▸ **ЗАДАНИЕ A**: Верно ли по фрагменту о начале войны каждое из утверждений: (i) заседание Политбюро началось в 4 часа 30 минут утра; (ii) красноармейцы успели вовремя взорвать все мосты на границе; (iii) мосты через Западную Двину в Даугавпилсе находились в 250 километрах от границы? Ответьте «да» или «нет» и приведите решающие слова фрагмента.

======== ФРАГМЕНТ ДОКУМЕНТА

На рассвете 22 июня 1941 г. немецко-фашистские войска без объявления войны вторглись на территорию СССР. Началась Великая Отечественная война Советского Союза. В 4 часа 30 минут утра началось заседание Политбюро. Сталин был очень бледен и сидел за столом, держа в руках не набитую табаком трубку. Когда Тимошенко и Жуков доложили обстановку, Сталин спросил: "Не провокация ли это немецких генералов? – Немцы бомбят наши города на Украине, в Белоруссии и Прибалтике. Какая же это провокация? – ответил Тимошенко. – Если нужно организовать провокацию, – сказал Сталин, – то немецкие генералы бомбят и свои города, и... – подумав немного, продолжал: – Гитлер наверняка не знает об этом. Надо срочно позвонить в германское посольство". В посольстве ответили, что посол сам просит о встрече. Молотов отправился на встречу с ним и, вернувшись, сказал, что Германия начала войну. По словам Жукова, "И.В. Сталин молча опустился на стул и глубоко задумался. Наступила длительная, тягостная пауза. Я рискнул нарушить затянувшееся молчание и предложил немедленно обрушиться всеми имеющимися в приграничных округах силами на прорвавшиеся части противника и задержать их дальнейшее продвижение".

Тут для военных историков возникает жизненно важный вопрос: действительно ли русские оказались совершенно застигнуты немцами врасплох, верно ли, что они ни о чем не догадывались и занимались своими обыденными делами? Были ли они и в самом деле так уж не подготовлены, и правда ли, что они отвели свои заведомо уступавшие немецким войска – как утверждают многие и поныне – к Дону и низовьям Волги, чтобы заманить немцев в глубь советской земли и там разделаться ними? Может, так все и было? Нет, не так.
Безусловно, совершенно не подлежит сомнению то, что 22 июня советские войска на границе оказались в тактическом отношении застигнутыми врасплох. Лишь несколько мостов на протяжении 1500-километровой границы красноармейцы успели взорвать вовремя. Наиважнейшие мосты через Мемель, Неман, Буг, Сан и Прут – и даже мосты через Западную Двину в Даугавпилсе, несмотря на то, что они находились в 250 километрах от границы, – оказались захвачены немцами в результате дерзких ударов или хитрости. Доказывает ли это, что русские ни о чем не догадывались?

================

▸ **ЗАДАНИЕ B**: Измените строки ниже, начав со строки, где есть «人群分片2 to 发送?», и закончив строкой, где есть «point(298,89)»: замените в них «Viewport» на «Window», остальное не трогайте.

======== МАТЕРИАЛ

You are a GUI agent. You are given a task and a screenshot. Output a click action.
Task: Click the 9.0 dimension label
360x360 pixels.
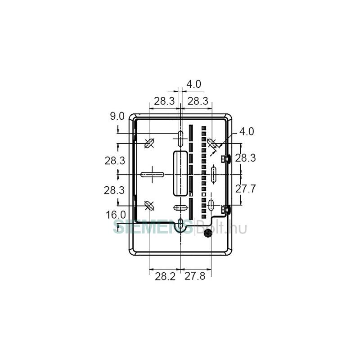117,116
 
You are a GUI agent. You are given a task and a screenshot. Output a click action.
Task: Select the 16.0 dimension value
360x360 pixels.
116,215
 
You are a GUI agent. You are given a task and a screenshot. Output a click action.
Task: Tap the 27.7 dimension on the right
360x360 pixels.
245,189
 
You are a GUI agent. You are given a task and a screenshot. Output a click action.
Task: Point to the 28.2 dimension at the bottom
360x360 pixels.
165,276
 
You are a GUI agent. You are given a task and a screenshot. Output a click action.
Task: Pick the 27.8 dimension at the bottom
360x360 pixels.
195,276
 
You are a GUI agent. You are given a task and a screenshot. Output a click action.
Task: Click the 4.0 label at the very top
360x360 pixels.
194,84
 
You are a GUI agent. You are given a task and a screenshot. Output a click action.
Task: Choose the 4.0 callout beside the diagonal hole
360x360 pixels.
247,131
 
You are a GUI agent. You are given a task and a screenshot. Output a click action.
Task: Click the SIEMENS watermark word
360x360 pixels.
153,226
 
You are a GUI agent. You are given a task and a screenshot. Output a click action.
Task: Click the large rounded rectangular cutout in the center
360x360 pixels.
180,173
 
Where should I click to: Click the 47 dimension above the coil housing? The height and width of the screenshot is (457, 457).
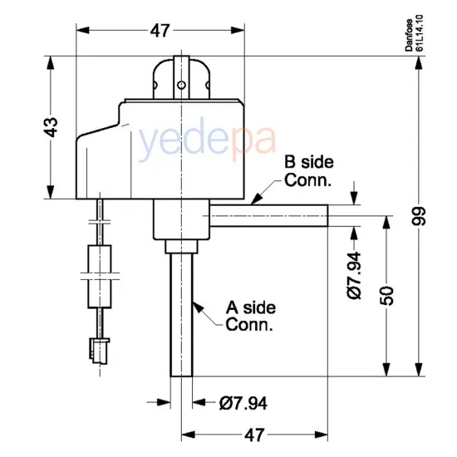160,32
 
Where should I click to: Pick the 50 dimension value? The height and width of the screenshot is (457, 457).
387,295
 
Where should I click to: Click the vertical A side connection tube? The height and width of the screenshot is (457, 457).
181,316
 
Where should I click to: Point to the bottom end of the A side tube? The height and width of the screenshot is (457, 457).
181,373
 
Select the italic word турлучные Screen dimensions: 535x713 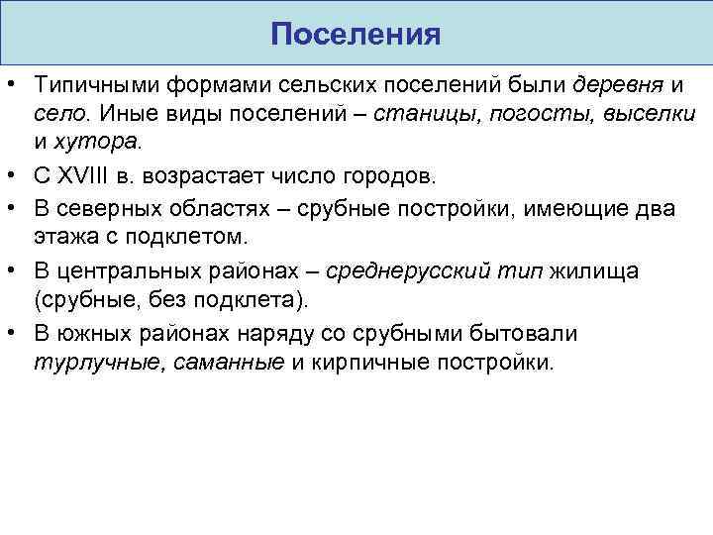95,362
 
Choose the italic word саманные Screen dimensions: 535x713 229,362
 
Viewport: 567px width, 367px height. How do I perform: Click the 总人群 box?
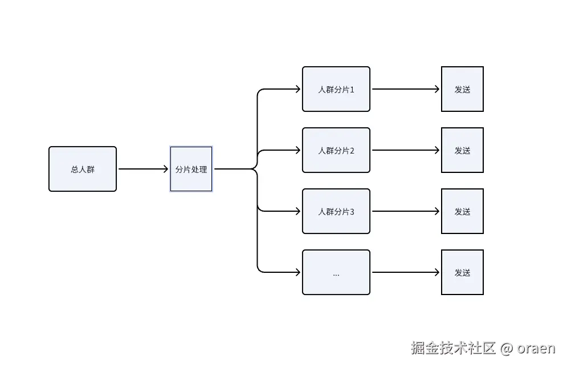point(83,169)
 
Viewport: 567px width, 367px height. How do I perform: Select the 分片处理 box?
point(191,169)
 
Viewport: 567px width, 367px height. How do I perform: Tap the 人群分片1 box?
point(336,89)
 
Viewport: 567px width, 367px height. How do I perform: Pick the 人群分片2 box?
point(336,150)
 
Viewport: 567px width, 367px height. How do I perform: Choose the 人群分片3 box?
point(336,211)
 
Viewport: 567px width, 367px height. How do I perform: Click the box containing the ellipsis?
point(336,272)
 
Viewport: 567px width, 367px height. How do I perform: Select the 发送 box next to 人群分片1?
point(462,89)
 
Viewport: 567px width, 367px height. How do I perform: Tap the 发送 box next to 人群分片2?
point(462,150)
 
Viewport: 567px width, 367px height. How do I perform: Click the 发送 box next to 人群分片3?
point(462,211)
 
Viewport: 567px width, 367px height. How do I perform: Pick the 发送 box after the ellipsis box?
point(462,272)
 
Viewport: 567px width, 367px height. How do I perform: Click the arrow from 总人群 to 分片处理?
point(143,169)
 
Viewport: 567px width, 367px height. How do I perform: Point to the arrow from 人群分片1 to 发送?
point(406,89)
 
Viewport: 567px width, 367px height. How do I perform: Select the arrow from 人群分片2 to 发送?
point(406,150)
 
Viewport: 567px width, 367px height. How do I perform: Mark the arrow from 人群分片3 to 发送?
point(406,211)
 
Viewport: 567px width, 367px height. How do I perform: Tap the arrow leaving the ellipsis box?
point(406,272)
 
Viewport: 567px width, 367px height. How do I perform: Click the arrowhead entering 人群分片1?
point(298,89)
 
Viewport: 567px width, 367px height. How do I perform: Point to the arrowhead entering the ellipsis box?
point(298,272)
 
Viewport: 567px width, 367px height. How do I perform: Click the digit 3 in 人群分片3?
point(352,212)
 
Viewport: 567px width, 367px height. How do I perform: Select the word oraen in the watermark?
point(536,348)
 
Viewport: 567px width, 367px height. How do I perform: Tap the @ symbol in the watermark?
point(507,348)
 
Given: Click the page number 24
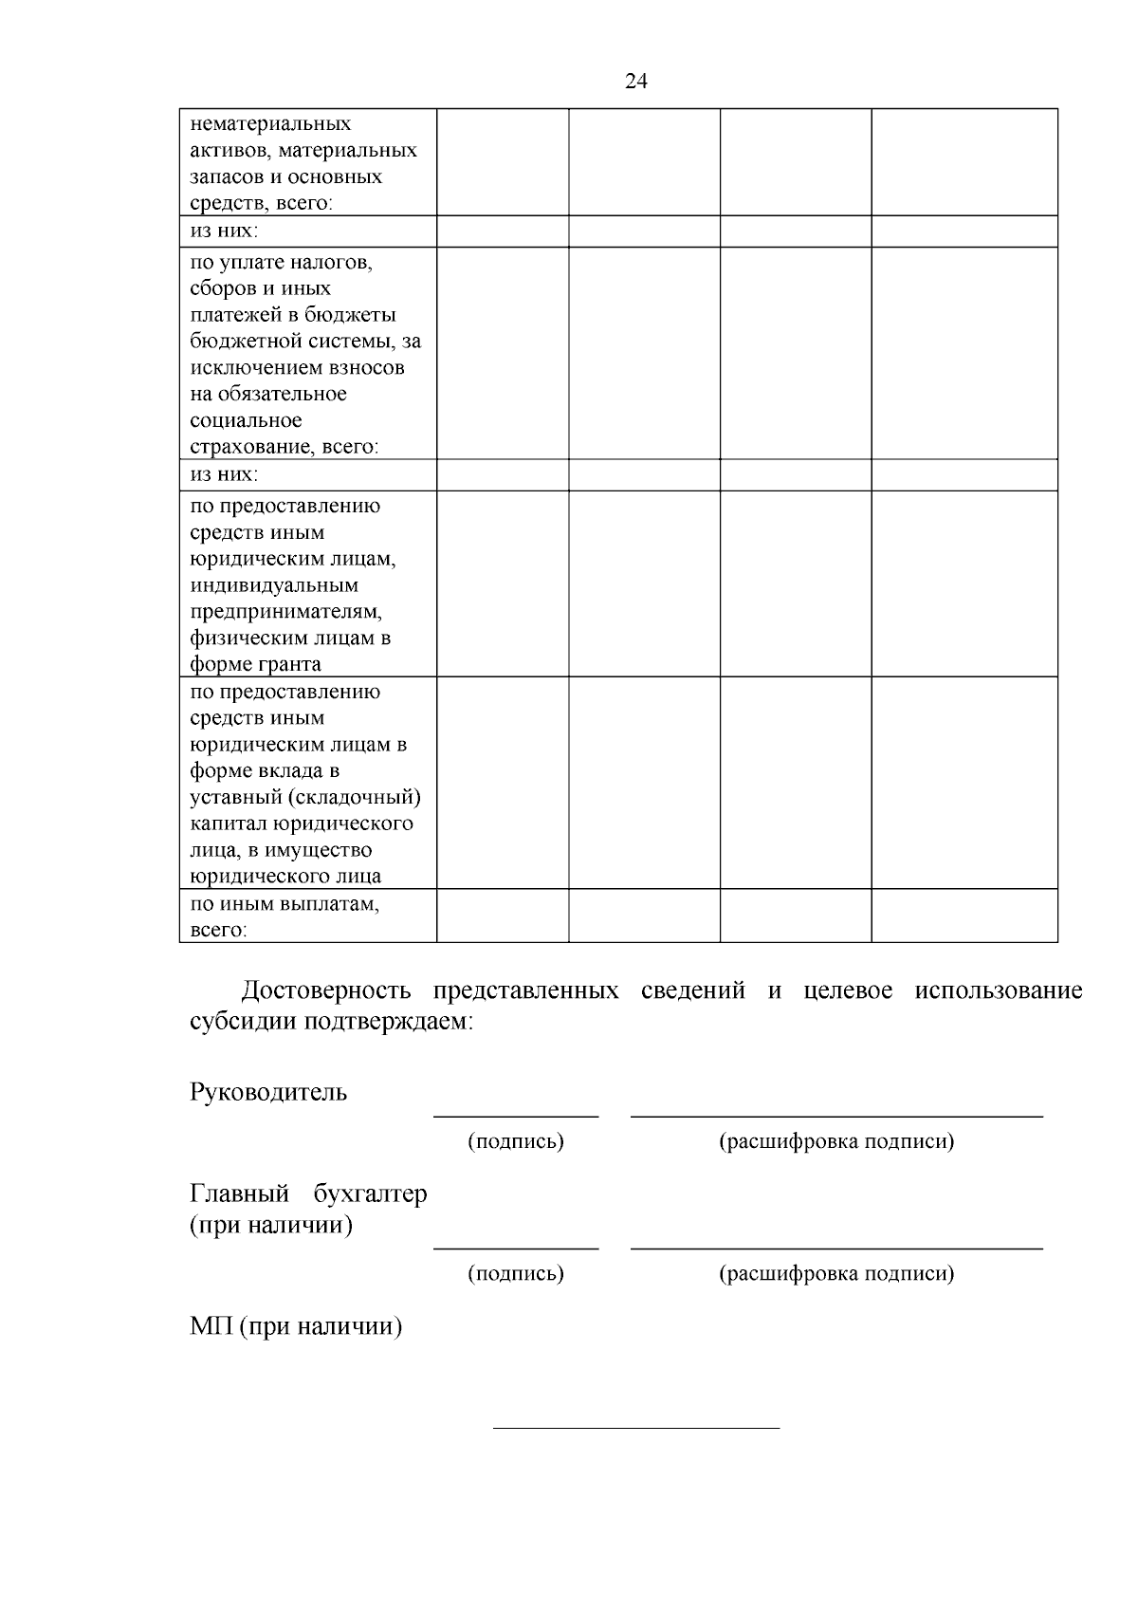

================

▸ **РЕЗУЛЬТАТ A**:
(i) Да: «В 4 часа 30 минут утра началось заседание Политбюро».
(ii) Нет: «Лишь несколько мостов на протяжении 1500-километровой границы красноармейцы успели взорвать вовремя».
(iii) Да: «несмотря на то, что они находились в 250 километрах от границы».

▸ **РЕЗУЛЬТАТ B**:
Window: 567px width, 367px height. How do I perform: Select the arrow from 人群分片2 to 发送?
point(406,150)
 
Window: 567px width, 367px height. How do I perform: Mark the arrow from 人群分片3 to 发送?
point(406,211)
 
Window: 567px width, 367px height. How do I perform: Tap the arrow leaving the ellipsis box?
point(406,272)
 
Window: 567px width, 367px height. How do I perform: Click the arrowhead entering 人群分片1?
point(298,89)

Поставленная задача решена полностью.